TASK MATERIAL
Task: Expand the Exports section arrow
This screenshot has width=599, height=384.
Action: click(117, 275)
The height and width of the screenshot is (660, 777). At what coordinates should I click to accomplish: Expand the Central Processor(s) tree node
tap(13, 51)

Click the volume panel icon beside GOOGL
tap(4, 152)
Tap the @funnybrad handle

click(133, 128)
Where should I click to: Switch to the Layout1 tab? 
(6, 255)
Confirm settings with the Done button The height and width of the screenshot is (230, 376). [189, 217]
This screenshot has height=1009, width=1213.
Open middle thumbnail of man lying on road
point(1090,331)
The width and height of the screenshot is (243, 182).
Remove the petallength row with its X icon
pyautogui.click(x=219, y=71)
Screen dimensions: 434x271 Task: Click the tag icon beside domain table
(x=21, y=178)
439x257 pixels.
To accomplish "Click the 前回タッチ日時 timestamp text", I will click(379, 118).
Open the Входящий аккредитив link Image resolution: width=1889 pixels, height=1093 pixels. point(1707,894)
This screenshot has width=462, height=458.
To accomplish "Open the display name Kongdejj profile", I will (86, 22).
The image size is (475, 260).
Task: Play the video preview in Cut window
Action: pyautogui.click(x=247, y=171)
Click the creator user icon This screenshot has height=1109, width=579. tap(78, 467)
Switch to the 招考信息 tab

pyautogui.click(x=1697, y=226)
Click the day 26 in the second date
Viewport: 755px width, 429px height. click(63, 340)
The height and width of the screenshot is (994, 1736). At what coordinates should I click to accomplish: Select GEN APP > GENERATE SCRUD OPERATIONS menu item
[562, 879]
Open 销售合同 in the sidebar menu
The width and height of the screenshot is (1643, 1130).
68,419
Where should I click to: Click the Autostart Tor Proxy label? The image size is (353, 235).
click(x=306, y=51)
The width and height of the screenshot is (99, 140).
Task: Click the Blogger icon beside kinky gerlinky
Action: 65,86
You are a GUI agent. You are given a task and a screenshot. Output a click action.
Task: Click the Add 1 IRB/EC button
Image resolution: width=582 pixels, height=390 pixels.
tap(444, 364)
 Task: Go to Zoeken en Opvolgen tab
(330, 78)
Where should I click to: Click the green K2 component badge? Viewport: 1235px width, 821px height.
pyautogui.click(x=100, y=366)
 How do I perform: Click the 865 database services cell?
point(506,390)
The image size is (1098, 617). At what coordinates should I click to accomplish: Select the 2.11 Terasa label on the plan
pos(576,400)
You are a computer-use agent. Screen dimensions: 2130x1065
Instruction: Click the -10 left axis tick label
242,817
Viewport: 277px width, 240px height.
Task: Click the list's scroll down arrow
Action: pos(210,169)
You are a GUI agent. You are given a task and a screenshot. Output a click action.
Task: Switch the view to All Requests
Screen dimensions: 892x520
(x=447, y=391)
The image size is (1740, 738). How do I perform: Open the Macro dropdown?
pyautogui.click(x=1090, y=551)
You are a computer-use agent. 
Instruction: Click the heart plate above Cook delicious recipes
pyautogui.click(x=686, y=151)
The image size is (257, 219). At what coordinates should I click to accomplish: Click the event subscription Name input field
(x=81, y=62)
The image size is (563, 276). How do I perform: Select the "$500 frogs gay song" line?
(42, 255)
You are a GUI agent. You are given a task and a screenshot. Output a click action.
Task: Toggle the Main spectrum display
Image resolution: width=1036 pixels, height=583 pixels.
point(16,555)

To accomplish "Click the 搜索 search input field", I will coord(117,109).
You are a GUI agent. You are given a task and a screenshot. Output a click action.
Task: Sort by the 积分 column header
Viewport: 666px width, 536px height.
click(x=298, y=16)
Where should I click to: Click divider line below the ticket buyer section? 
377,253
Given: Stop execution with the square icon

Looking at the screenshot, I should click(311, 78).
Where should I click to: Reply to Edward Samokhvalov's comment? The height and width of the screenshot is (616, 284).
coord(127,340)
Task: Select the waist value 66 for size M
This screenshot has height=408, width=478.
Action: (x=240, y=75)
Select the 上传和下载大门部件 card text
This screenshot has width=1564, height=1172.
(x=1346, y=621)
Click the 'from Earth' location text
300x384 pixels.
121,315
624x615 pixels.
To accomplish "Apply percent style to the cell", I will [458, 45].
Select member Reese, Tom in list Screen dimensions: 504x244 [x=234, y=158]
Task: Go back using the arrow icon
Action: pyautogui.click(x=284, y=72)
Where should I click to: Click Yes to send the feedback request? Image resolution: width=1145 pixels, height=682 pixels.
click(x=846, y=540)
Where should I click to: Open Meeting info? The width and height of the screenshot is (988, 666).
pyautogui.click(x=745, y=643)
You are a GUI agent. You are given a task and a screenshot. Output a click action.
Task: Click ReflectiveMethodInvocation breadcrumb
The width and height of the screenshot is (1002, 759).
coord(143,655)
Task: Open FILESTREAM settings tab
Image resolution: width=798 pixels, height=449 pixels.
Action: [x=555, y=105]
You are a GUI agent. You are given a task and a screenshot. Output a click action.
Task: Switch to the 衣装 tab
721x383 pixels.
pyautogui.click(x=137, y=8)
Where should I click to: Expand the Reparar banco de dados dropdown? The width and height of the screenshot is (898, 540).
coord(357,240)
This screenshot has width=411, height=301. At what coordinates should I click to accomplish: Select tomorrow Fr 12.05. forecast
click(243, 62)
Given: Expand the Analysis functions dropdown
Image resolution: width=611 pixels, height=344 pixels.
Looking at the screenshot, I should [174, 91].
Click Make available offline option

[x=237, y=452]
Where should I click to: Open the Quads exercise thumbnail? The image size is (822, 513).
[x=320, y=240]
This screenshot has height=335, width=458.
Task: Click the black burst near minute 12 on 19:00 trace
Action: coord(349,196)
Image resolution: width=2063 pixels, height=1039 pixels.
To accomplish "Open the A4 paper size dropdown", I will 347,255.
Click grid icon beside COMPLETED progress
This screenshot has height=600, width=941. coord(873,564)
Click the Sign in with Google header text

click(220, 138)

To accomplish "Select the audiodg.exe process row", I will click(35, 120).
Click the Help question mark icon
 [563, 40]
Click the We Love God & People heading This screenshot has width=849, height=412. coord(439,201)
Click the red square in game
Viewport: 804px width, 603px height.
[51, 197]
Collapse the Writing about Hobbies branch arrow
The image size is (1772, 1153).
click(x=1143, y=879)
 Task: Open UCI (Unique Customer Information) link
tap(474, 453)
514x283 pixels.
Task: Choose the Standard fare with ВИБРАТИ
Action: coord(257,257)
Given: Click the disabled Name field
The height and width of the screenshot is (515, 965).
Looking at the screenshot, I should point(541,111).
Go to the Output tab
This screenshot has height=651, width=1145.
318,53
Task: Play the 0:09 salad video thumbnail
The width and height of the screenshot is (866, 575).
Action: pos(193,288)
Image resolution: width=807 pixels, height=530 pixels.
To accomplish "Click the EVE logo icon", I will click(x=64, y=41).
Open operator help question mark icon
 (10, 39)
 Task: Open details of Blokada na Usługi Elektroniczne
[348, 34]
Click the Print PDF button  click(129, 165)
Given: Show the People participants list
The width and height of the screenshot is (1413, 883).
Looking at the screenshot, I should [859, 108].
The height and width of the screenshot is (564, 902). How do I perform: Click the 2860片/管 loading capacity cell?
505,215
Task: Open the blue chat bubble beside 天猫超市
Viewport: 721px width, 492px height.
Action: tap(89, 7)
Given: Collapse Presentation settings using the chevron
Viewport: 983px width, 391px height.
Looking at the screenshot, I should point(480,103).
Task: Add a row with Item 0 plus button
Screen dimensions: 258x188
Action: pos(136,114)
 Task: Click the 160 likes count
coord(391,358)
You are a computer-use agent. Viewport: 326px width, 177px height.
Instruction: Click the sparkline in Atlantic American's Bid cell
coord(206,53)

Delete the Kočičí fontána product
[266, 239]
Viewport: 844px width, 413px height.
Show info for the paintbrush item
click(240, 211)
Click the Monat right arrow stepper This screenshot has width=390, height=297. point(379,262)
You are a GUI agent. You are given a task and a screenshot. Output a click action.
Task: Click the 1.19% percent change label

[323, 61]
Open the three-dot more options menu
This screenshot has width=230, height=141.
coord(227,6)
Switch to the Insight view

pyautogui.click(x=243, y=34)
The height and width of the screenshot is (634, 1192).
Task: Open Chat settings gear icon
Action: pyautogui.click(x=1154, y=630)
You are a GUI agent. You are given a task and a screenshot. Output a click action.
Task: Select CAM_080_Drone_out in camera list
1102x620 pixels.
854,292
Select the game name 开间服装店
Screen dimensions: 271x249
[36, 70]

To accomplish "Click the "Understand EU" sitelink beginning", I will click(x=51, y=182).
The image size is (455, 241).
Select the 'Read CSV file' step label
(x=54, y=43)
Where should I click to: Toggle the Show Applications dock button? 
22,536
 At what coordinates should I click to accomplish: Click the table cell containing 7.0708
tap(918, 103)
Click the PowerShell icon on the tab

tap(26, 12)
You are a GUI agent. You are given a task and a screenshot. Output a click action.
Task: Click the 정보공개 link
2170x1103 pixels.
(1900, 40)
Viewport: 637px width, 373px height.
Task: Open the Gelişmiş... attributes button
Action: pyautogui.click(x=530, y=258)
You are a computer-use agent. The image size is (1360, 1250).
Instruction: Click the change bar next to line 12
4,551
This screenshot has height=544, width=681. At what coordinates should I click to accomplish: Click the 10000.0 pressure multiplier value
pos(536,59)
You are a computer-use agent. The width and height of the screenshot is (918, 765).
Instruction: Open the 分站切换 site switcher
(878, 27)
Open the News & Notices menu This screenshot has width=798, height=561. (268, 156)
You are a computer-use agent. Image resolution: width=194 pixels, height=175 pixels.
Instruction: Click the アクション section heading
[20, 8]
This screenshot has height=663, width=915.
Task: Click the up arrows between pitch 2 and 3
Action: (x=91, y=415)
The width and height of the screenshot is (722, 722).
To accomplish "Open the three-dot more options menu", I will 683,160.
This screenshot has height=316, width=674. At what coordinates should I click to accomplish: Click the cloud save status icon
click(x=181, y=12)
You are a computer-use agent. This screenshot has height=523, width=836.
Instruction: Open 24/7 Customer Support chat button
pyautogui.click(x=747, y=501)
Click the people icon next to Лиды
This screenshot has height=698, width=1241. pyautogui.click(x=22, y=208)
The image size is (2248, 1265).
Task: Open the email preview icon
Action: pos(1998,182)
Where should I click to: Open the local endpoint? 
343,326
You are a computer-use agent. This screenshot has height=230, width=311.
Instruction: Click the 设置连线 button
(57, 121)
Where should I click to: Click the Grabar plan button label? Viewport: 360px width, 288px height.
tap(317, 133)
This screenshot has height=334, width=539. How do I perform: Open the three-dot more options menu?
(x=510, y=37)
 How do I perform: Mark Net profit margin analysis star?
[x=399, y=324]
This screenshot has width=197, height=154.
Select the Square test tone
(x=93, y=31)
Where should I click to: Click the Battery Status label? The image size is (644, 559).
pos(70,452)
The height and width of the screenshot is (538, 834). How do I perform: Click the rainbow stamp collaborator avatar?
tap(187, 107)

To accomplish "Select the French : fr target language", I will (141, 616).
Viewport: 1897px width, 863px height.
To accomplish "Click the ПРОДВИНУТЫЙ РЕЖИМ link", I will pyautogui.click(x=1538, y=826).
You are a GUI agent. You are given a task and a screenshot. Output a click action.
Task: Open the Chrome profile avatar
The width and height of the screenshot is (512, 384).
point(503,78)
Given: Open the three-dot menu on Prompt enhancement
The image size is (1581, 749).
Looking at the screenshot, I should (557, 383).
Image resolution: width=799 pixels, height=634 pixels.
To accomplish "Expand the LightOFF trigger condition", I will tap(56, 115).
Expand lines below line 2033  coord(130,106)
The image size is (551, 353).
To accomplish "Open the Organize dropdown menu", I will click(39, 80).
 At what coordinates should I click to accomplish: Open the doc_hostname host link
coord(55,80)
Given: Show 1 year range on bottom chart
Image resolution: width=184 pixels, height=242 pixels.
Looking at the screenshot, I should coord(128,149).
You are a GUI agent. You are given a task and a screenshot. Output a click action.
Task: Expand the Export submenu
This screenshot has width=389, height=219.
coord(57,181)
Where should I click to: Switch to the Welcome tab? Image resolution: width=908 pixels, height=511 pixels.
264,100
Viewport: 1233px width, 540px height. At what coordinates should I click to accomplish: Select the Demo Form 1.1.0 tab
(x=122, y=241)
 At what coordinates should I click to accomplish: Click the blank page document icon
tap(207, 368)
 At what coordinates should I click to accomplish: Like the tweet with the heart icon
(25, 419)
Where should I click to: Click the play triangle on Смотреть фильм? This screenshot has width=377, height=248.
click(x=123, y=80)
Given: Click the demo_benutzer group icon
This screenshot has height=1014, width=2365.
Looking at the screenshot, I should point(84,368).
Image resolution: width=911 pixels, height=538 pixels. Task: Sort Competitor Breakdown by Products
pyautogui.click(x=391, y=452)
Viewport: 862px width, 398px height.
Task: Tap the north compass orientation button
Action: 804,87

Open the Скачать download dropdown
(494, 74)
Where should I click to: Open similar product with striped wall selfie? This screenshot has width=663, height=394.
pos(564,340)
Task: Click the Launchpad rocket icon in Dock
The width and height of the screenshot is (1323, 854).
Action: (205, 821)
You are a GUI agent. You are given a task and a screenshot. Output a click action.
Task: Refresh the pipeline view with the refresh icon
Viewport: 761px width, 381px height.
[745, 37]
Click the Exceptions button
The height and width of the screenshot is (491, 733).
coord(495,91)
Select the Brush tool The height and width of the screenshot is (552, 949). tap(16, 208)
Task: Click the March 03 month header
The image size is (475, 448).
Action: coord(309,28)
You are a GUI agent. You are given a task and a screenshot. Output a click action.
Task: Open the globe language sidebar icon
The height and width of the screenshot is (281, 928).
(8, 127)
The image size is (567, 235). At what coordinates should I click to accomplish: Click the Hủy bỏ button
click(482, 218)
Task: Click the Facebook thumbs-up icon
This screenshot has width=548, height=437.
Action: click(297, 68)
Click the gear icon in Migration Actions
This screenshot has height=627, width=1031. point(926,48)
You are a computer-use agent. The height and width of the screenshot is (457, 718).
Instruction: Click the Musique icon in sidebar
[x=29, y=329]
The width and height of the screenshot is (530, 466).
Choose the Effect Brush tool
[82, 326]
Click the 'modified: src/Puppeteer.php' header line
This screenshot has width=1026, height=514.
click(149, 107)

EXERCISE BRIEF
Rewrite the stretch from the start of the records through the line containing "(x=21, y=178)", switching "thumbnail" to "preview" and leaving everything else unchanged.

REPLY
Task: Expand the Exports section arrow
This screenshot has width=599, height=384.
Action: click(117, 275)
The height and width of the screenshot is (660, 777). At what coordinates should I click to accomplish: Expand the Central Processor(s) tree node
tap(13, 51)

Click the volume panel icon beside GOOGL
tap(4, 152)
Tap the @funnybrad handle

click(133, 128)
Where should I click to: Switch to the Layout1 tab? 
(6, 255)
Confirm settings with the Done button The height and width of the screenshot is (230, 376). [189, 217]
This screenshot has height=1009, width=1213.
Open middle preview of man lying on road
point(1090,331)
The width and height of the screenshot is (243, 182).
Remove the petallength row with its X icon
pyautogui.click(x=219, y=71)
Screen dimensions: 434x271 Task: Click the tag icon beside domain table
(x=21, y=178)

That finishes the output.